DATA SUPPLIED:
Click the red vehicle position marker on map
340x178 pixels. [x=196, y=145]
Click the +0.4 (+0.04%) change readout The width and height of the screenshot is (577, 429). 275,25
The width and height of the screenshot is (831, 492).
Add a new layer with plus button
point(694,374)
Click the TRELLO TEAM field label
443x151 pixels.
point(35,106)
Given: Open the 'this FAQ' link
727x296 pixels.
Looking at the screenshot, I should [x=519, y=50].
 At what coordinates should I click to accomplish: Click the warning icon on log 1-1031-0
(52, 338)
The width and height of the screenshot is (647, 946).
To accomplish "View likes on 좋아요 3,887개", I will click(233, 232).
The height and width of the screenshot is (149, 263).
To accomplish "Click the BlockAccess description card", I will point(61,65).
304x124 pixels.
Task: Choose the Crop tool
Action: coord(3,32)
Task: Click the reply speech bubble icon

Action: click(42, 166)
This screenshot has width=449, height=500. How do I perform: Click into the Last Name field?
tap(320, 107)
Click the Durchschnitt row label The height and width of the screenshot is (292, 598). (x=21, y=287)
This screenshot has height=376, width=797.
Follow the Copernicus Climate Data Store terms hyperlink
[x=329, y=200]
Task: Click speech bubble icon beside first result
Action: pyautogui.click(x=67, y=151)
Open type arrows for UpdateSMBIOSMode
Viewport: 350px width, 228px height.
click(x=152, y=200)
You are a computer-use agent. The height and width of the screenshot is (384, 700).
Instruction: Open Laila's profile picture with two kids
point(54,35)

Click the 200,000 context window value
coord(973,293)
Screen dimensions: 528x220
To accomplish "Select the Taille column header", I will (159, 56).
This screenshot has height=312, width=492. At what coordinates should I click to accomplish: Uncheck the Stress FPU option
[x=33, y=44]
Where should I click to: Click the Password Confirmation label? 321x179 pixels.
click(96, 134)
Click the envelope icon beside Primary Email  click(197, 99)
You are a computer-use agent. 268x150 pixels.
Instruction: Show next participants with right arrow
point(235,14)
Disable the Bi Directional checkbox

WORK TO COMPLETE: Search the material above for "agent". Copy each line that has it.

EXERCISE OUTPUT:
You are a computer-use agent. The height and width of the screenshot is (384, 700).
You are a computer-use agent. 268x150 pixels.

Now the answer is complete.